### Your assignment
In the listing, find every line that has the string "chart" and copy it.

### Records to process
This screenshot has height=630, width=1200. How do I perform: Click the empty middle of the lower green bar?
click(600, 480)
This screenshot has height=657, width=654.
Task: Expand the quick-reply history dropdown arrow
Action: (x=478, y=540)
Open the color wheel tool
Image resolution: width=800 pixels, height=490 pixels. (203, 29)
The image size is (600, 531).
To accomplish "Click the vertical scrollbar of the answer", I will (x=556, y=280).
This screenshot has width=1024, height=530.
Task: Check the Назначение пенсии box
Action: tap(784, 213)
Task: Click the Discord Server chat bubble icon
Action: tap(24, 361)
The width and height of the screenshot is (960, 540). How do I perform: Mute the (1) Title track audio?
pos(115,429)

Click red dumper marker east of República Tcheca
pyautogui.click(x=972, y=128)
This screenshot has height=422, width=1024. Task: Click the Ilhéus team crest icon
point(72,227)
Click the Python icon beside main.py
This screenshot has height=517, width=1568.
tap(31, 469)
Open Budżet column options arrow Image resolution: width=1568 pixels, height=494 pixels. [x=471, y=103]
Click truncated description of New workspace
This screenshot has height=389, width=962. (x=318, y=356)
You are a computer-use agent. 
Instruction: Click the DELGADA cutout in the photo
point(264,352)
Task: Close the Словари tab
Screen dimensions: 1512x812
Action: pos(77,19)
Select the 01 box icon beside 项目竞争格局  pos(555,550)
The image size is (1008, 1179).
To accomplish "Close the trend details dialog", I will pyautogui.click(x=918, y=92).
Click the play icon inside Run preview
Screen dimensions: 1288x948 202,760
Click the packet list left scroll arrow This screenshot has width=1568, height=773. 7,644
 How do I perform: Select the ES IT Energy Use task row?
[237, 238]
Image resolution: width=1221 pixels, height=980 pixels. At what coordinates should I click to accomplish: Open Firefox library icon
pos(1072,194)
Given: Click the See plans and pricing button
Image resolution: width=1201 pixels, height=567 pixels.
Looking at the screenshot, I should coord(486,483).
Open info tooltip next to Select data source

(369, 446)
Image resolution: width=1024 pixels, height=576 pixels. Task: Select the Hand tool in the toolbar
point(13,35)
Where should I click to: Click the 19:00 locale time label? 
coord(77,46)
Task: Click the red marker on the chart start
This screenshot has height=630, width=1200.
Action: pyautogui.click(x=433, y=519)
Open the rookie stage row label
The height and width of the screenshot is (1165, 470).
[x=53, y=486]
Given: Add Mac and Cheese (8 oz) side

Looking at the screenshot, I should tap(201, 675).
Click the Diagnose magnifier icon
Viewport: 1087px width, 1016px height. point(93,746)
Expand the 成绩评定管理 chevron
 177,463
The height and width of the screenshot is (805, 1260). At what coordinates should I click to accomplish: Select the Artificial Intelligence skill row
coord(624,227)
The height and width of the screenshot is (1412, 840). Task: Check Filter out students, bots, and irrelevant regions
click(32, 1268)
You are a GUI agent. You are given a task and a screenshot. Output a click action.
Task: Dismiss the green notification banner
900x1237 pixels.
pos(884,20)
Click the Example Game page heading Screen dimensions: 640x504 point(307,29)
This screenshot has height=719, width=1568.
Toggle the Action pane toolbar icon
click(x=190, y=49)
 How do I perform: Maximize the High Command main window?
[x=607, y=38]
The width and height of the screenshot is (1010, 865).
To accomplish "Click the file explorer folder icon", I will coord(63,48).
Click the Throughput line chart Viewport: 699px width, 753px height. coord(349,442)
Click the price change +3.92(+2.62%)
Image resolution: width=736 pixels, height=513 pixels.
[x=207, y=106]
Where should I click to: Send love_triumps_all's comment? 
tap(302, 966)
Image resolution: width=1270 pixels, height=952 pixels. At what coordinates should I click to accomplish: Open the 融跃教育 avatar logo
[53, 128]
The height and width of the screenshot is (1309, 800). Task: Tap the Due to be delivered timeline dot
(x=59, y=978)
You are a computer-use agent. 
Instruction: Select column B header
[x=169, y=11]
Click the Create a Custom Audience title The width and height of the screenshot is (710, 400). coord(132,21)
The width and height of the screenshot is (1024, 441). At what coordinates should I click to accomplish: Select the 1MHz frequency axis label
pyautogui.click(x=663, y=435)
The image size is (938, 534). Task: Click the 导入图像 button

### Answer for the task
Task: Click the red marker on the chart start
Click the Throughput line chart Viewport: 699px width, 753px height. coord(349,442)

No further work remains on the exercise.